Élements biographiques

Henry Trianon Examen critique du Salon de 1833 (1833)

La couleur en est trop sombre, et n'attache pas d'abord; mais telle est la puissance du peintre, que plus on fouille son oeuvre, plus on la trouve profonde et inépuisable ; on arrive à s'isoler entièrement du cadre et de la toile, à entrer de plein-pied dans la pensée de l'artiste : on s'y fait place, on y est à l'aise.
Le Giotto est une des belles œuvres du salon ; le dessin et la composition marchent de pair. Le Giotto tout entier est d'une verve admirable de sentiment et de modelé; les chairs sont vigoureuses et chaudes, les reins forts et souples.
Source : Gallica

Henry Trianon Examen critique du Salon de 1833 (1833)

Il s'aperçoit bien qu'en définitive il trompe le monde; que quand on lui demande son portrait, il ne doit pas vous donner celui d'un autre; mais il s'est dit: quand cela déplaira, je ferai autrement; et nous croyons qu'il n'attendra pas long-temps. Voilà donc le secret du succès de M. Dubufe; voilà quel est son talent, si talent il y a. Mais, du reste, rien de solide chez lui; les contours ne sont pas arrêtés, le dessin en est faux, les chairs molles et souvent transparentes, la couleur a du clinquant sans vérité , la pose, de la fadeur sans grâce.
Source : Gallica

Henry Trianon Victor Orsel, notice biographique… (1851)

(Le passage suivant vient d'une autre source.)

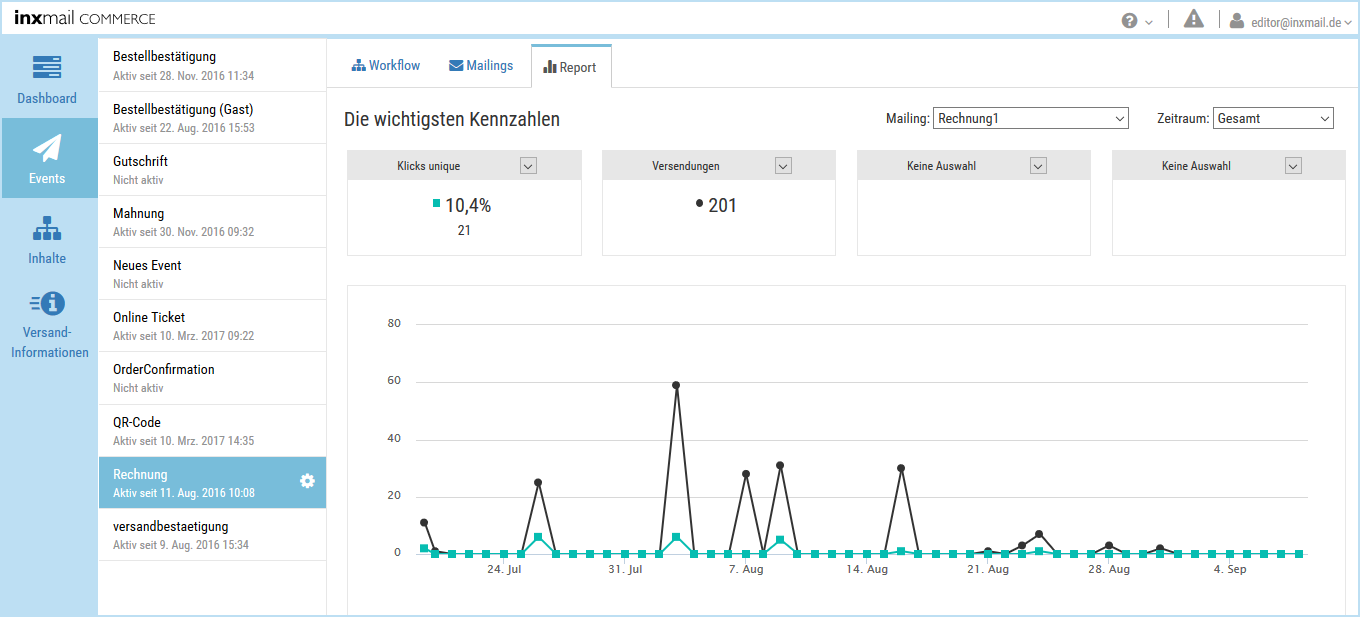Switch to the Mailings tab
The height and width of the screenshot is (617, 1360).
tap(481, 66)
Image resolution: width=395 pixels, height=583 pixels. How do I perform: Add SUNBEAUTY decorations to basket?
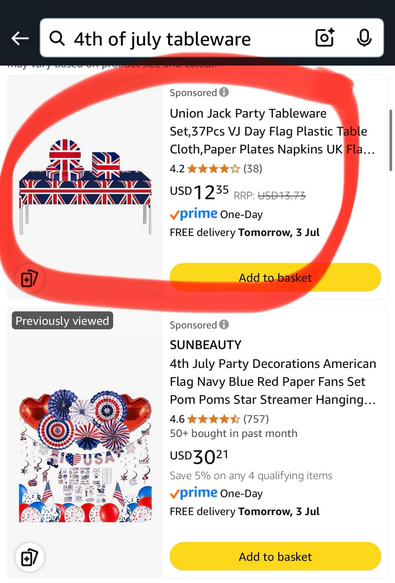(275, 556)
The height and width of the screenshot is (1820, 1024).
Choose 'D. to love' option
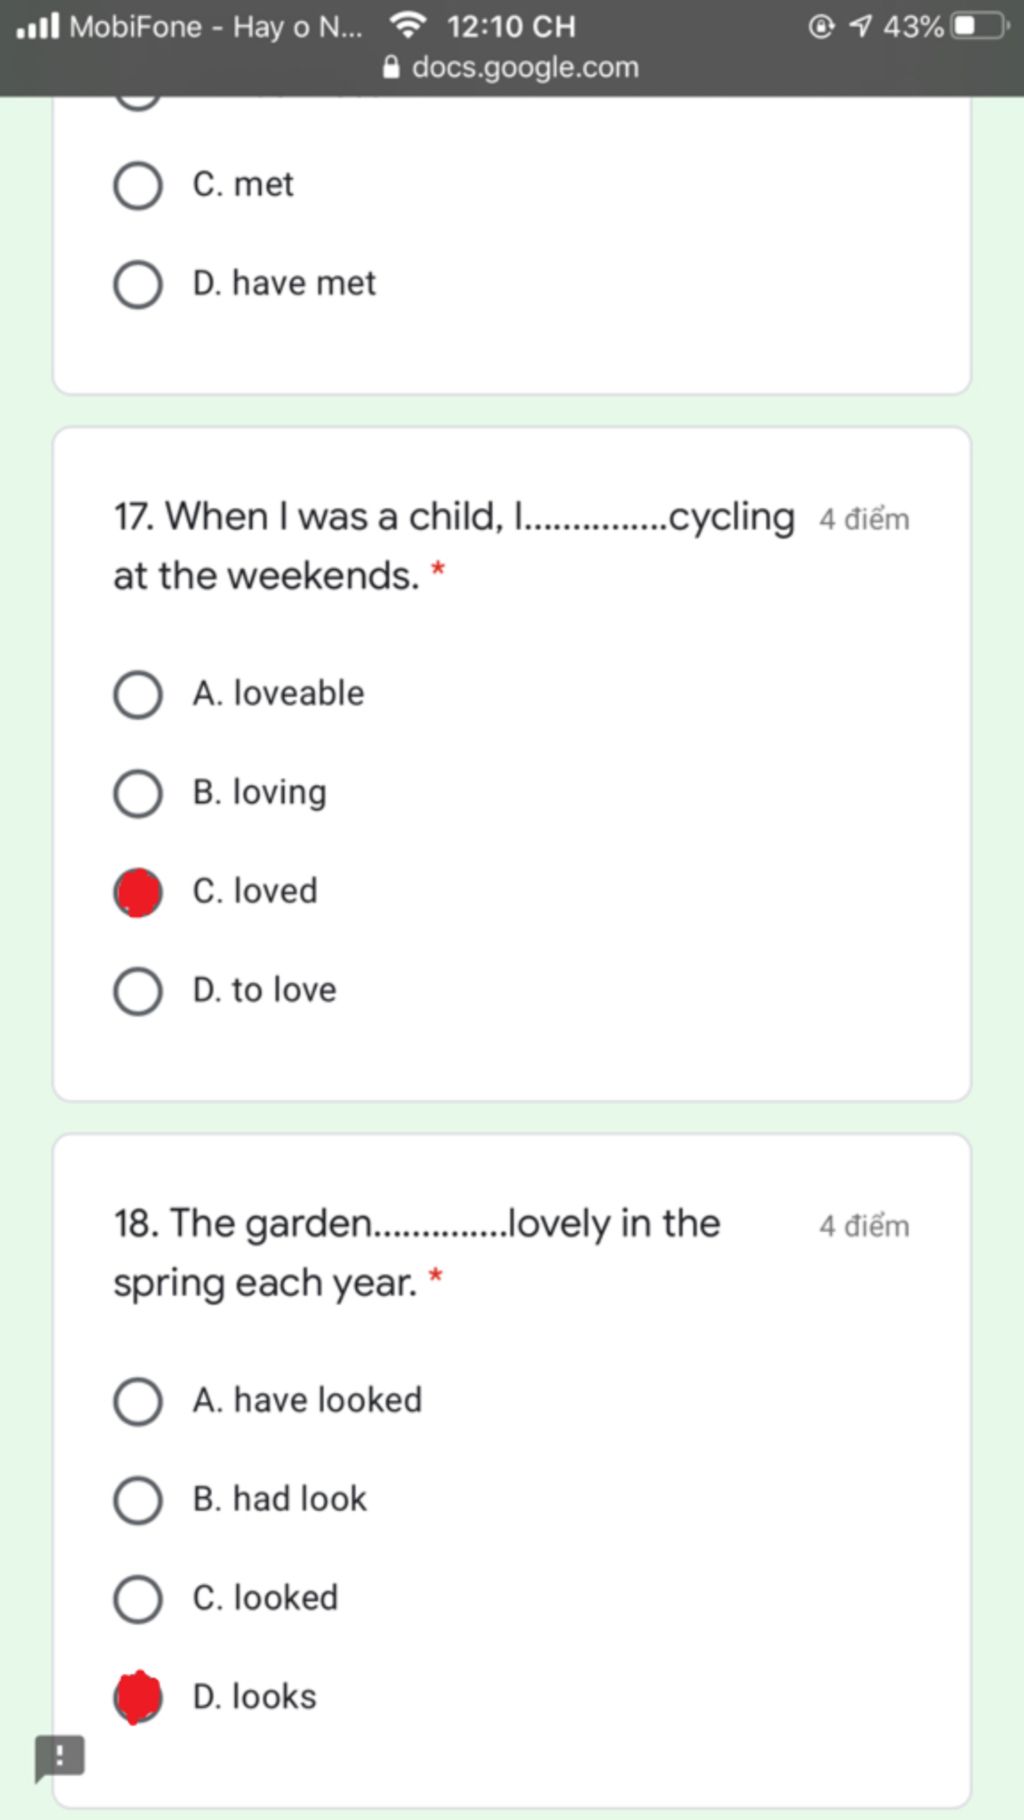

Ce qui fait d'Orsel un maître, ce qui le range déjà parmi les anciens, c'est que la force créatrice, qualité devenue si rare, respire dans ses oeuvres ; on y sent une originalité qui ne vient ni d'une certaine manière de voir ni d'une disposition voulue de l'esprit, mais de l'étude constante de la nature et du fond même du sujet. Quoi de plus? Orsel nous offre le type de l'artiste véritable, et, si la décadence dé notre école pouvait être arrêtée, ce serait assurément par de tels hommes et par l'influence de leurs ouvrages.